I started the day at 7:00 AM. The sun had just risen. Or at least I think it had just risen. Never having seen it rise before, I'm honestly not sure what time the sun do riseth, but 7:00 AM seems like a pretty good time. Nice. Even. Early.

But it wasn't the sun which awokethed me. It was the intruding sunlight with a side order of banging on my door that got me out of bed.

At 7:00 AM. A time when most good people are already up and starting their days. But I am not those people.

I was wearing my underpants and nothing else. If it had been 5:00 AM, then I might have answered the door dressed as such, thinking that anybody who was rude or foolish enough to disturb me at that hour deserved to see my pale white body, sweaty and hairless, still bleeding from... Well, I don't want to go on for too long about the details.

But it was 7:00, and it wasn't the time to answer the door in my skivvies. I threw on a pair of jeans, ran a hand through my sexy hair, opened the door, and was nearly run over by three restless men who told me, as they rushed by in a Doppler shifted introduction, that they were there to remove my personal belongings from my home and place them in storage until I found a new home up in Seattle.

My "move coordinator" told me that it would be a breeze. Not only was Microsoft going to pay for my move, but they were also going to splurge and get those moving guys who don't just haul your stuff away, but who also pack everything up for you. She told me that all I would have to do was stand in the middle of the room and tell the movers what to pack. I was assured that they would only pack what I wanted packed, and leave unpacked all that which I desired left unpacked. Simple enough.

Before I had a chance to turn around and follow my enthusiastic packer people, I heard them yanking things off shelves, opening cupboards, and trying to squeeze things into cardboard packing boxes.

I sensed danger, ran to the kitchen, and got there just in time to stop one of them from trying to dismantle the stove. Another was busy packing my trash. The third was asking me if he could drink the rest of my beer since "...you're moving anyway."

I got everybody to stop what they were doing and listen to me for a second.

And I mean that literally. It lasted about a second. Then they went back to wrapping my window and packing a half-eaten tub of mint-chocolate-chip ice cream for the voyage. Except for the guy who wanted to drink my beer. He was deeply involved in the task of drinking my beer. I still hadn't given him permission, but then I also hadn't OK'd 95% of what was going on. If letting him steal my beer would keep him away from my personal belongings for a little while, then it was a small price to pay.

Several hours later...

I stood there, staring into the toilet bowl, examining the off-brown liquid which had burst forth with volcanic force from my face with little warning.
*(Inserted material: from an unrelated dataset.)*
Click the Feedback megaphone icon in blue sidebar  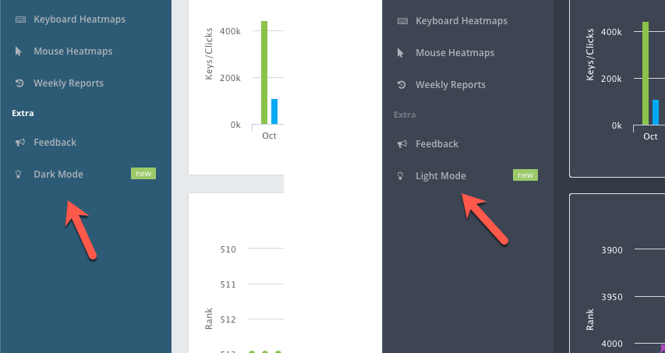point(19,143)
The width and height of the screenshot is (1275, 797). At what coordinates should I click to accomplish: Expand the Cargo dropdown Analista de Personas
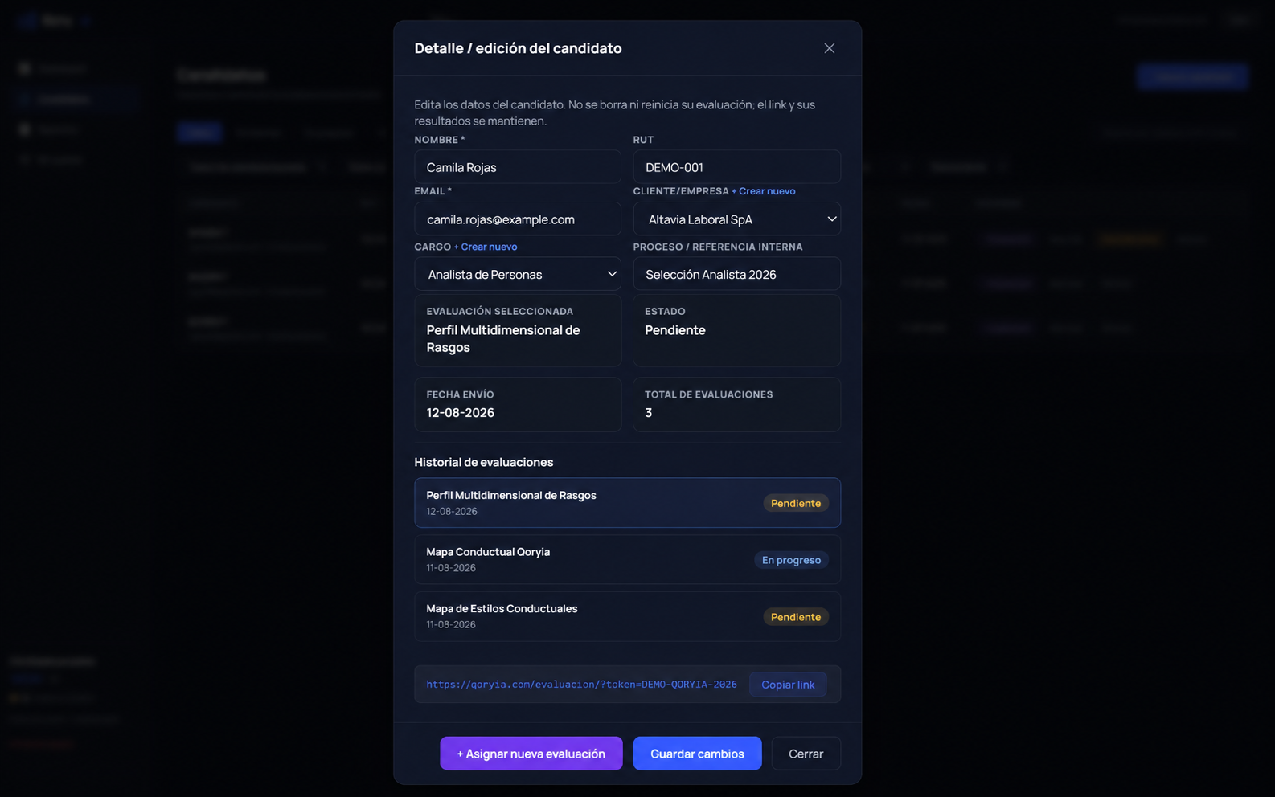(x=518, y=274)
I don't know what happened. Whether it was the stress or the physical exertion of babysitting the movers and taking on much of the packing duties myself (hey - they had beer to drink), something triggered the vomit response. Some molecules had bound to a few chemoreceptors and sent the "Hey - let's barf" message to my brain.

Again.

And again.

And yet again, and again, and again.

The situation was even more out of control than the movers. I had managed to convince them to untape and remove my hot lady neighbor from one of their boxes, but I couldn't get my body to stop ejecting half-digested waste from my facehole. Warm bile shot out of mouth, and when my mouth could no longer accommodate the violent stream of stomach juice, it found its way out of the twin passages of my nasal appendage. My insides burned, my eyes were bloodshot, it had been ten hours since the sun and the movers had first disturbed my restful slumber, and I hadn't even begun to move the remainder of my belongings (the items the movers didn't pack (or consume)) down to the car for transport to Seattle.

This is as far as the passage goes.